12 hours ago, ashleylm said:

Didn't grab me.  Watched about 30 minutes and it was a bunch of people talking, rather than scintillating dialogue, a compelling plotline, a stunning production design, etc.  In today's landscape (with brilliant television like (your mileage may vary) [...]

My mileage does indeed vary. There wasn't a single show in last year's new fall slate that became appointment television for me, and only one in fall 2016 (Timeless, which didn't make the cut for this year). Of what's on my watchlist now, there's only one show (Madam Secretary) that I consider genuinely great rather than just okay. And truly competent procedurals have become thin enough on the ground that I'm happy to give a chance to something that may develop into one.
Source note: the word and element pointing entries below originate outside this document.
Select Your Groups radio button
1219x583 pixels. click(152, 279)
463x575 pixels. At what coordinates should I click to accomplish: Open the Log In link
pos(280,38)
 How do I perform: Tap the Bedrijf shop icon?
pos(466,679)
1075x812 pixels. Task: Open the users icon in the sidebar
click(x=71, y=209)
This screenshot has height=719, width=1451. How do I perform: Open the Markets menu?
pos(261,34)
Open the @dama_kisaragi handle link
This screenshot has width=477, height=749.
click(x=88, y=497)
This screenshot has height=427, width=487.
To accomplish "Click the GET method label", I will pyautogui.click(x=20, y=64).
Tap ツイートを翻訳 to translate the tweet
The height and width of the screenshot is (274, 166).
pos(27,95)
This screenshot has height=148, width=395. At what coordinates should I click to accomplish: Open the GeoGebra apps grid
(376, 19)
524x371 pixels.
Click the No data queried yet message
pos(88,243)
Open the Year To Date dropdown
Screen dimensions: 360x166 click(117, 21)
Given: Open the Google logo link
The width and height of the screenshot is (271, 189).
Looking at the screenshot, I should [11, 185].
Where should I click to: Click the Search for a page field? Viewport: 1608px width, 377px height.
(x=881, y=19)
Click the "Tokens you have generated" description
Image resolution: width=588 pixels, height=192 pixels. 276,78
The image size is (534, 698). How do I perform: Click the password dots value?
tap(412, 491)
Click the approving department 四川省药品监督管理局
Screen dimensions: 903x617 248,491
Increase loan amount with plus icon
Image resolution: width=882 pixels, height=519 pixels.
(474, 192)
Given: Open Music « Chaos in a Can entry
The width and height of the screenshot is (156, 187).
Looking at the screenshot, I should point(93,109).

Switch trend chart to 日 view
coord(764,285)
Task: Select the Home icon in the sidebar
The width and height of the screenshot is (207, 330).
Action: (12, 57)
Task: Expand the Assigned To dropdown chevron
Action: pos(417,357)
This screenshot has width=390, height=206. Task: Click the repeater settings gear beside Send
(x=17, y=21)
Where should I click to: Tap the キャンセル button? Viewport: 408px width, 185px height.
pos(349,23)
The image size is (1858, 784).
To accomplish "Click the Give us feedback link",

Admittedly, most of what I watch is network, but considering what bugs me with most shows these days is the amount of time I spend rolling my eyes at the melodrama, I doubt I'd find much of interest in cable shows that promise to be BIGGER, EDGIER, DEEPER, AND MORE SHOCKING.

Obviously, my taste isn't universal. (Many will consider the shows I cited above to be justification enough to disregard anything else I have to say.) And if the drift in popularity is away from what I prefer to watch, well, I suppose that could be taken as a sign that I spend too much time in front of the television anyway.

 

21 hours ago, Mars477 said:

As someone who quit Rookie Blue due to not being able to stand all of the relationship drama, I like how professional and competent the characters here are.  I feel like more media could stand to go the "Competent professionals" route instead of turning everyone into a 5 alarm fire of personal baggage like certain shows out there (ahem SVU).

Sing it. While they've already taken pains to assure us that Female Agent isn't over her husband's death and Male Agent is still stuck in the undercover mindset, that's comparatively mild by today's standards.

I know I complain about this sort of thing a lot, but it's truly not that I want a cast of emotionless robots who never think about anything but their jobs. I want characters I can relate to and care about.

But that shit takes time. Let a show find its feet, define the cast by their actions and personalities rather than their damage, let them develop a rapport with each other and the viewer.

Then you can put them in mortal peril or reveal past sorrow and have it make a real impact.

(Only if done sparingly, of course. A character who bounces from one crisis to the next and will never find happiness that isn't dashed for sweeps week wears out their welcome fast.)